Kreuders Aufbegehren war eher eine Verweigerung. Sie schloss die Weigerung ein, sich mit der Vergangenheit, der Mitschuld am Faschismus, der eigenen Biografie „wirklich“ auseinanderzusetzen. Auch sonst finden sich im Dachboden schon alle Züge, denen Kreuder in den folgenden Büchern, trotz unterschiedlicher Gestaltungen, bis zu seinem Tod 1972 (und dem postum erschienenen Roman Der Mann im Bahnwärterhaus) treu geblieben ist. Dazu zählen das Wettern gegen die Verschandelung der Natur und gegen die Verderbtheit der Welt überhaupt. Es kommt stets von schablonenhaften Figuren, die „Sprechtüten“ des Autors bleiben.[9] Biografien haben sie nicht.
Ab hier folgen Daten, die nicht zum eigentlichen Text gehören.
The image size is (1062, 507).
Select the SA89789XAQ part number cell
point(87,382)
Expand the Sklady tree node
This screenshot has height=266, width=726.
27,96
Die Gesellschaft, die sie in ihren losen Männerbünden angeblich suchen, meiden sie eher; sie sind durchweg Eigenbrötler. Sind Frauen im Spiel, dann vor allem als dankbare Zuhörerinnen, wie sich bereits an Clothilde/Lysiane zeigt.[10] Dafür fällt die starke Selbstbezüglichkeit von Kreuders Prosawerken auf, die sich allerdings auf gleichfalls schablonenhafte Selbstbilder[11], vor allem aber die Reflexion des Schreibens beschränkt.

Ausgaben (Auswahl)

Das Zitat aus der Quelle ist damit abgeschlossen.